Cancer-associated fibroblasts (CAFs)-mediated metabolic support plays a vital role in
tumorigenesis. The metabolic network between
cancer cells and CAFs may serve as promising targets for
cancer therapy. Here, aiming at targeted blockade of the metabolic support of CAFs to
cancer cells, a biomimetic nanocarrier is designed by coating solid
lipid nanoparticles containing chemotherapeutic
paclitaxel (PTX) and glycolysis inhibitor
PFK15 with hybrid membranes of
cancer cells and activated fibroblasts. The nanoparticles possess outstanding dual-targeting ability which can simultaneously target
cancer cells and CAFs. The encapsulated glycolysis inhibitor
PFK15 can prevent the glycolysis of
cancer cells and CAFs at the same time, thus increasing the chemosensitivity of
cancer cells and blocking the metabolic support of CAFs to
cancer cells.

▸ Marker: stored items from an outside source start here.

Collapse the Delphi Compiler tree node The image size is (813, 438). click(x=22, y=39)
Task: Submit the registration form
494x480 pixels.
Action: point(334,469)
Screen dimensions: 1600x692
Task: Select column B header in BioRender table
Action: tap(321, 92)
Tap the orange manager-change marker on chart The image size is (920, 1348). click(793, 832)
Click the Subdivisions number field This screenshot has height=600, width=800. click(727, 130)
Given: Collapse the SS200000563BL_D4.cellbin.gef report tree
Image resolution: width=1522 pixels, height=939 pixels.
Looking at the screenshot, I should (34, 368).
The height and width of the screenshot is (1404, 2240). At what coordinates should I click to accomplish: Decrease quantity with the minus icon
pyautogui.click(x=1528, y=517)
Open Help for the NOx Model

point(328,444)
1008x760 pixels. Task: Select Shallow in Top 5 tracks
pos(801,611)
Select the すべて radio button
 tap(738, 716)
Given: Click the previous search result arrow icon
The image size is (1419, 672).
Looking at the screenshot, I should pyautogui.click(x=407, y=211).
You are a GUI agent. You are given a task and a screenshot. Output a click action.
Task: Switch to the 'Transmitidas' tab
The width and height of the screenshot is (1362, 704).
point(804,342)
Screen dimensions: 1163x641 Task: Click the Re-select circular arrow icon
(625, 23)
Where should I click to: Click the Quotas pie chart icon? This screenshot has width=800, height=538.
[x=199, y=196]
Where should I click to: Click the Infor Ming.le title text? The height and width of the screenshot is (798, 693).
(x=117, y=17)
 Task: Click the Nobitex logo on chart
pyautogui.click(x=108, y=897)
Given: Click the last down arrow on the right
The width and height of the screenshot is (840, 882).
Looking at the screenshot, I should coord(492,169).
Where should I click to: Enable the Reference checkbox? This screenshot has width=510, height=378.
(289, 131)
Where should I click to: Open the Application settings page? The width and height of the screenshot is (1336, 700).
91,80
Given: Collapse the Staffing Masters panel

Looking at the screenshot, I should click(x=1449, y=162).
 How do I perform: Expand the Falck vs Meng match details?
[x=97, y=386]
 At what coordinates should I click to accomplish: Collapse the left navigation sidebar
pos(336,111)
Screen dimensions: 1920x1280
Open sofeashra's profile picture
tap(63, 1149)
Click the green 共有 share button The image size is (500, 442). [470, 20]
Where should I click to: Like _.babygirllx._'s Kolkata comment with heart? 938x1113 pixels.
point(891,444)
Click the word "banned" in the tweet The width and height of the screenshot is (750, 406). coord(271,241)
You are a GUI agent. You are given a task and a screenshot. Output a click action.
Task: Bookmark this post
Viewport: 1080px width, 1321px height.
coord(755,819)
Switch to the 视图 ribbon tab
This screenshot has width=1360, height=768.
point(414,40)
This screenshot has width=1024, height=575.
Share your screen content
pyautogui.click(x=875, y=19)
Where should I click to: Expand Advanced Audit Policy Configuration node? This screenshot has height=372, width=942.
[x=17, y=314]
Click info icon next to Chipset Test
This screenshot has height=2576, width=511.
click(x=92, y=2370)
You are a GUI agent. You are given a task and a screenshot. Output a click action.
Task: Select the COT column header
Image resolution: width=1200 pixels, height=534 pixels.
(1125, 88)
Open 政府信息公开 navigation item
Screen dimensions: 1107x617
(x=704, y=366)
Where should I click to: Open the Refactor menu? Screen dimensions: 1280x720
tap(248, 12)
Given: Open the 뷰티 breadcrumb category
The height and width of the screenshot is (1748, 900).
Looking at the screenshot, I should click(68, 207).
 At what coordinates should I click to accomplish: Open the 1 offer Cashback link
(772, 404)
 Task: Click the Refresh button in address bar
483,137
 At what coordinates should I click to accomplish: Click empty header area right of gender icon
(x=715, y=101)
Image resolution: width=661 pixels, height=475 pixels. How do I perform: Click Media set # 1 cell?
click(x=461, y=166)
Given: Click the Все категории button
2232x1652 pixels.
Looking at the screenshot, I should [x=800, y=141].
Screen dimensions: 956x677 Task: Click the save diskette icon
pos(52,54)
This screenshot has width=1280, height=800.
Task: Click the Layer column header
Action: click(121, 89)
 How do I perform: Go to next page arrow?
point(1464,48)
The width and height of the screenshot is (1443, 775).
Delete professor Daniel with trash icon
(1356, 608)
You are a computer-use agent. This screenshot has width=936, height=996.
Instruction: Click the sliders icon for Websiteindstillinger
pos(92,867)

The results showed that the combination of PTX and
PFK15 exhibited synergistic effects and inhibited
tumor growth effectively. Moreover, the biomimetic nanoparticles obviously reduced the
lactate production in the tumor microenvironment, leading to activated immune responses and enhanced
tumor suppression. This work presents a facile strategy to destroy the metabolic network between
cancer cells and CAFs, and proves the potential to elevate chemo-
immunotherapy by glycolysis inhibition. STATEMENT OF SIGNIFICANCE: In many solid
tumors, most
cancer cells produce energy and carry out biosynthesis through glycolysis, even in aerobic conditions. As the main
tumor stromal cells, cancer-associated fibroblasts (CAFs) usually turn oxidative phosphorylation into aerobic glycolysis with metabolic reprogramming and provide high-energy glycolytic metabolites for
cancer cells. The metabolic network between
cancer cells and CAFs is regarded as the vulnerability among
cancer cells. Moreover,
lactate produced by
cancer cells and CAFs through glycolysis often leads to the immunosuppressive tumor microenvironment. The present study provides an effective approach to destroy the metabolic network between
cancer cells and CAFs and greatly improves the antitumor immune response by reducing
lactate production, which serves as a promising strategy for combined chemo-
immunotherapy mediated by glycolysis.